Per entrambi gli screening si osserva comunque tra le straniere un’associazione diretta fra gli anni di permanenza in Italia e il ricorso alla prevenzione: risulta, infatti, evidente che all’aumentare del tempo vissuto in Italia cresce il ricorso agli screening. Ciò avvalora l’ipotesi che il processo di integrazione e inclusione nei programmi di screening e la messa in pratica di specifici interventi per il coinvolgimento delle donne straniere, favorisce l’accesso ai servizi sanitari.

Per quanto riguarda l’interruzione volontaria di gravidanza (IVG) è sempre stata elevata, anche se ultimamente le percentuali stanno scendendo, sia tra le donne straniere che tra quelle italiane.  Nel 2013, l’Istat ha rilevato 100.000 IVG a livello nazionale, di cui il 33% ha riguardato solo donne con cittadinanza straniera.
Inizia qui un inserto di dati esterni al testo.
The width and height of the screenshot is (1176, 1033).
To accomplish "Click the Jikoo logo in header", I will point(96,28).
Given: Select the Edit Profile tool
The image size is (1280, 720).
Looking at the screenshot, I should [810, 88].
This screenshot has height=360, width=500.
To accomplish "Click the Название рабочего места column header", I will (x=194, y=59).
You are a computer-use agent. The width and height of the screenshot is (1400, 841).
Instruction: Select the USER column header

A livello territoriale la percentuale di interruzione volontaria di gravidanza da parte di donne straniere si registra più elevata nelle regioni del Nord e del Centro, dove risiede una maggiore percentuale di popolazione straniera in Italia: in particolare, nel 2013, valori superiori al 40% sono stati osservati in Veneto, Emilia-Romagna e Umbria.

Osservando il fenomeno per età risulta invece evidente che la classe di età alla quale corrispondono i maggiori numeri di IVG è quella dei 20-24 anni, indifferentemente dalla cittadinanza.  Si parla quindi di giovani e giovanissime donne.  Rispetto al 2003 però, le donne rumene hanno ridotto del 71% le loro richieste di interruzione volontaria di gravidanza, a seguire le albanesi mostrano una riduzione del 41%, le marocchine del 32% e le cinesi del 25%.  Il decremento osservato negli ultimi anni tra le donne straniere riduce quindi finalmente il divario rispetto ai livelli delle donne italiane. Inoltre, la diminuzione rilevata anche tra queste ultime sembra rafforzare l’idea di un’efficacia delle attività messe in campo, specie dai consultori familiari, sulla prevenzione delle gravidanze indesiderate e il ricorso all’IVG.

Si evince quindi che la promozione delle competenze e delle consapevolezze delle donne e delle coppie sia l’obiettivo più importante da raggiungere per un ulteriore contenimento del fenomeno. Le donne straniere che ricorrono all’aborto volontario restano infatti ancora troppe  (circa il triplo rispetto alle donne italiane). Per questo motivo non bisogna distogliere l’attenzione dal fenomeno, ma continuare ad analizzare la situazione con riferimento alle diverse nazionalità, diversi comportamenti sessuali e diversa utilizzazione dei servizi, dovuti alle ovvie differenze culturali.